You Don't Mess with the Zohan

(2008) ** Pg-13
113 min. Sony Pictures Releasing. Director: Dennis Dugan. Cast: Adam Sandler, Rob Schneider, Emmanuelle Chriqui, Nick Swardson, John Turturro.

/content/films/3102/33.jpgA thrill went through Hollywood Jews on the release of Steven Spielberg's Munich, and for good reason. Here was a big-budget major motion picture that spotlighted a team of Jewish action heroes. As for Jewish comics, they started sharpening their pencils. Three years later, we get You Don't Mess with the Zohan, an audacious comedy putting forward Adam Sandler as a well-endowed super-strong super-stud whose style is at least twenty years out of date.

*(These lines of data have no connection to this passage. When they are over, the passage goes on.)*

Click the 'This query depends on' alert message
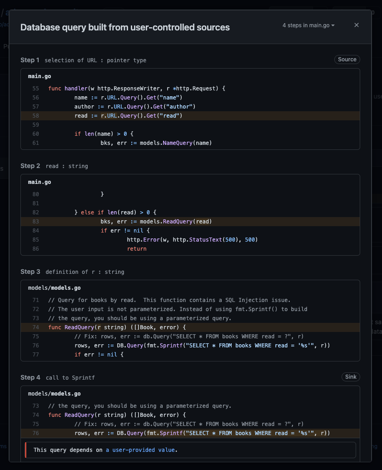382x470 pixels. (x=191, y=450)
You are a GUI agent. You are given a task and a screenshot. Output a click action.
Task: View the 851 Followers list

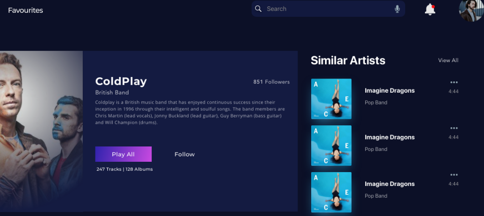coord(271,82)
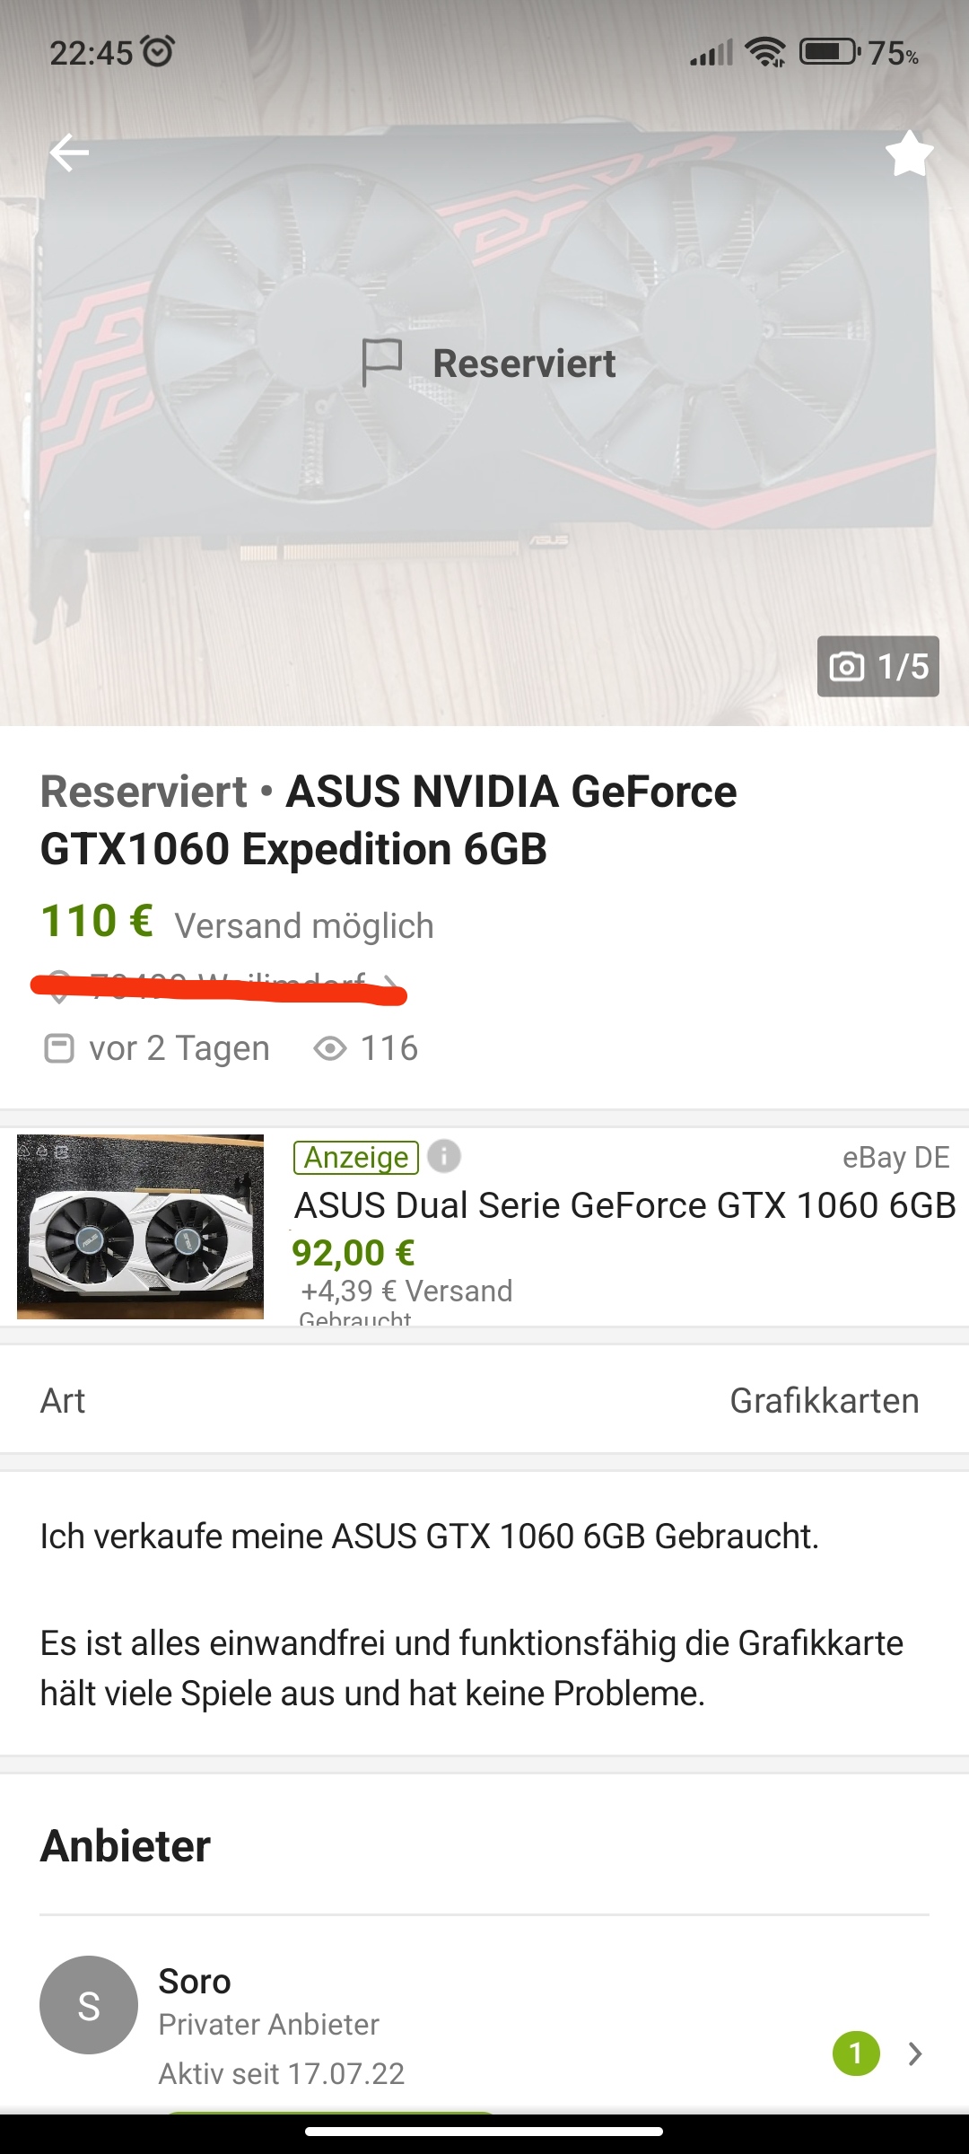Open the photo counter 1/5 badge

point(878,666)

Here is a film with no equal in Hollywood history, though it smells an awful lot like every other movie from Happy Madison Productions (Sandler's shingle). In tone, You Don't Mess with the Zohan most closely resembles Sandler's previous movie, I Now Pronounce You Chuck & Larry, a plea on behalf of gay rights following a stream of homophobic jokes.  As in that film, You Don't Mess with the Zohan embraces every shorthand pop-culture archetype about the Middle East on the way to promoting peace between Israelis and Palestinians. Is this what we call "well-intentioned"? You've got to give Sandler that there are easier ways to grab cash than selling Sony on a comedy about an Israeli counter-terrorist who wants to be a hairdresser, but methinks the kids to whom this superhero movie will most appeal won't be able to separate the stereotypes from the political wishful thinking.

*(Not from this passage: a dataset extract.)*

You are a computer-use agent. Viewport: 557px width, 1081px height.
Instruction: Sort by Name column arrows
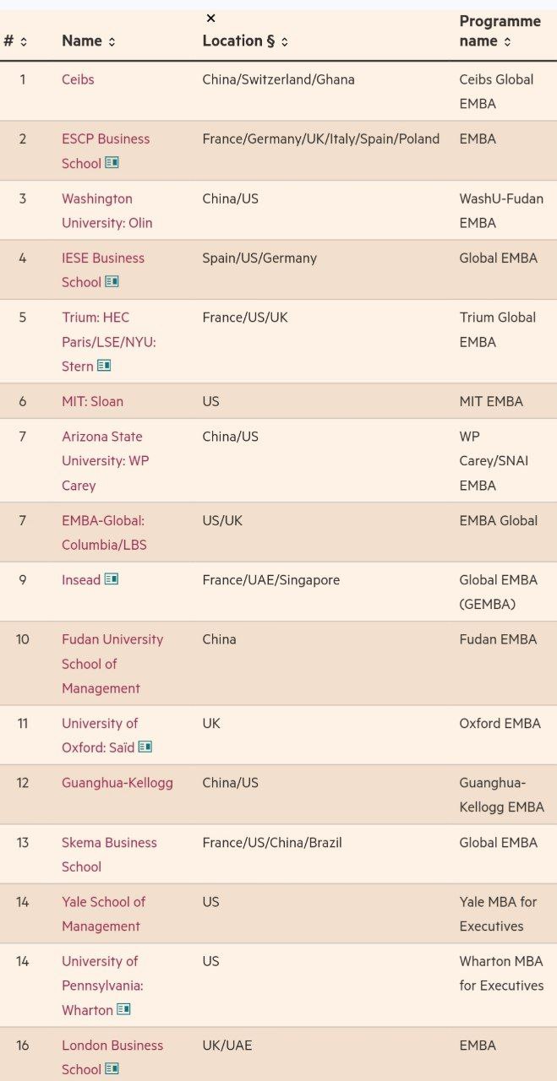(112, 41)
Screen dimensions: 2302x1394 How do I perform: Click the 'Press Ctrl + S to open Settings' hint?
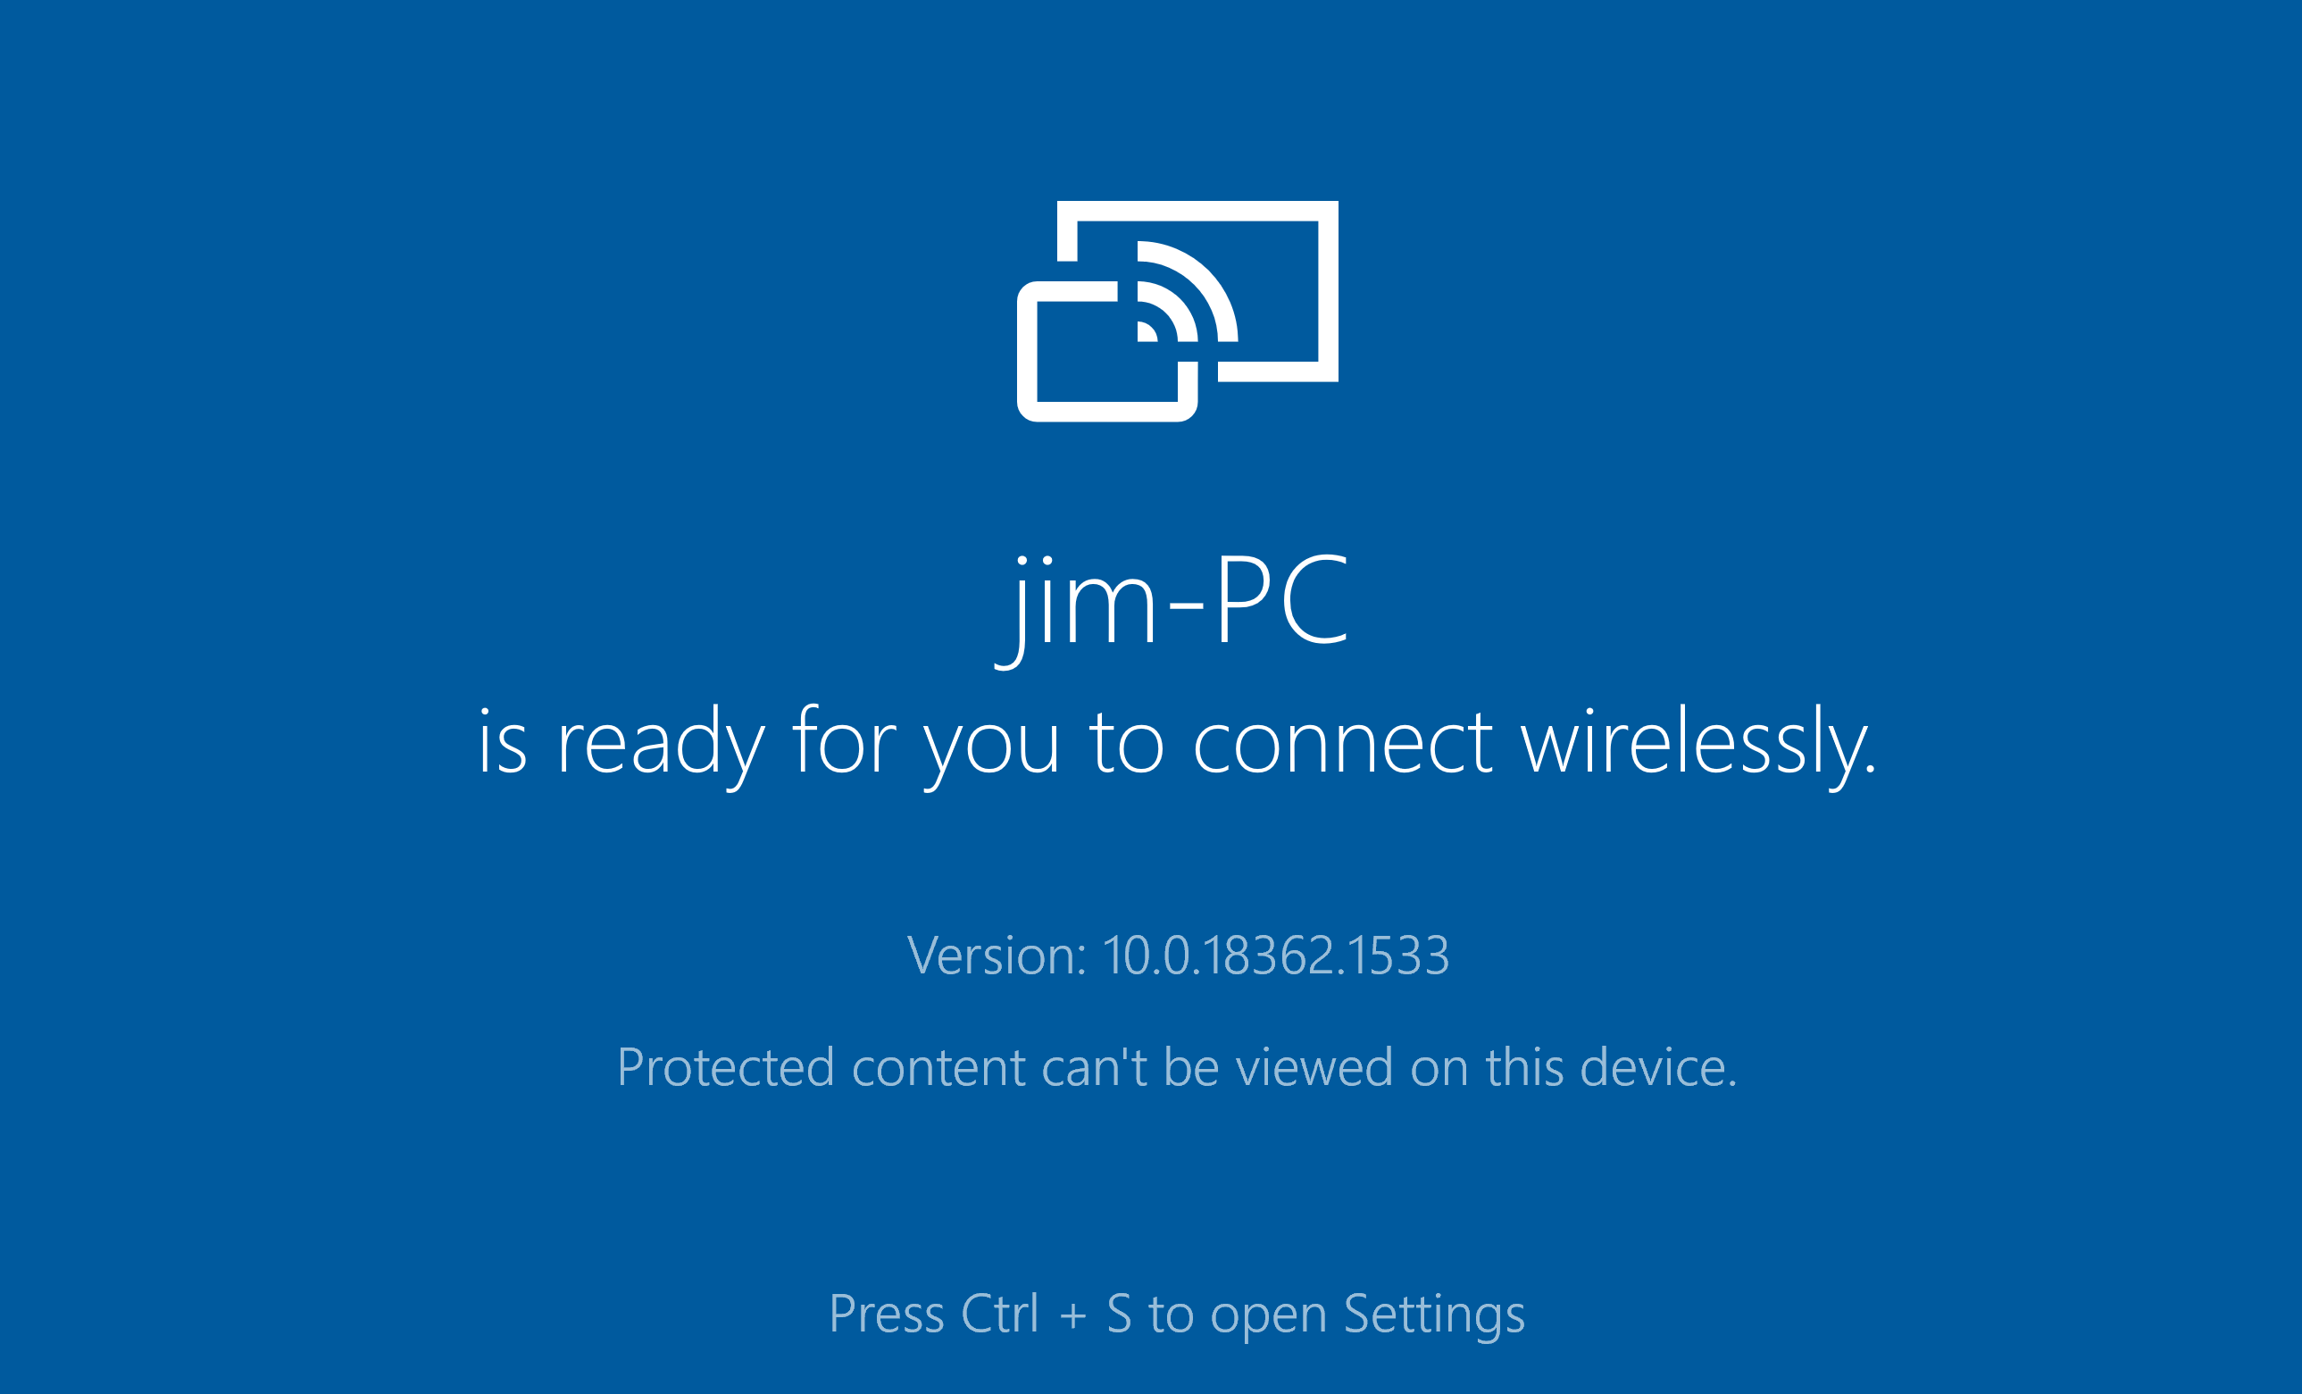(x=1176, y=1316)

Superhero movie? What else to call the story of a man who single-handedly beats three muscle-men in a tug-of-war, catches bullets with his bare hand (and bare nostril), and does no-handed pushups? A bulked-up Sandler plays the Zohan, who's regularly charged with bringing down terrorists like The Phantom (John Turturro, good for a variety of funny shrieks), but dreams of making people's hair "silky smooth," just like in his 1987 Paul Mitchell New York catalog. Whenever people learn his dream, they of course assume he's gay ("You want to be a hair-homo," says a friend), but the Zohan will not be deterred. He fakes his death, flies to New York to get a job in a salon, and takes on the secret identity of "Scrappy Coco." He finds the task more difficult than he expected, and so must take a job sweeping up in a Palestinian hair salon coincidentally run by a hot young woman named Dalia (Emmanuelle Chriqui).

And the stage is set for the Sandler formula of lazy romance, lazy gross-outs, and lazy running jokes. What will the ten-year-olds learn about their Jewish neighbors? They're homophobic, consume junk-food products with wacky names, put hummus on everything (even raging fires), play nothing but hacky sack, drive a hard (and corrupt) bargain in their electronics stores by day, disco dance by night, and in their jobs as movers and fast-food servers stow away automatic weapons in eager anticipation of the day when they can throw down against terrorists. Oh, and they love Sony recording artist Mariah Carey (the self-promoting product placement in this Sony movie is as shameless as it is dutiful).

Because this is a Sandler vehicle, it's also full of sex jokes ranging from the profane (fish in the ass) to the subl—no, wait, sorry. There are no sublime sex jokes in this movie. But the Zohan cuts hair like a porn star...literally. The "Coco look" perpetrated by the Zohan may be hideous, but sex sells. (One for Sandler's contemporaries: the Zohan boinks 82-year-old Charlotte "Mrs. Garrett" Rae. He's got your facts of life right here!) Sorry, parents: this may be the lewdest PG-13 movie ever made. Though that's to be expected from screenwriters Sandler, Robert Smigel (Triumph the Insult Comic Dog), and Judd Apatow (The 40 Year Old Virgin), so are laughs. Psyche.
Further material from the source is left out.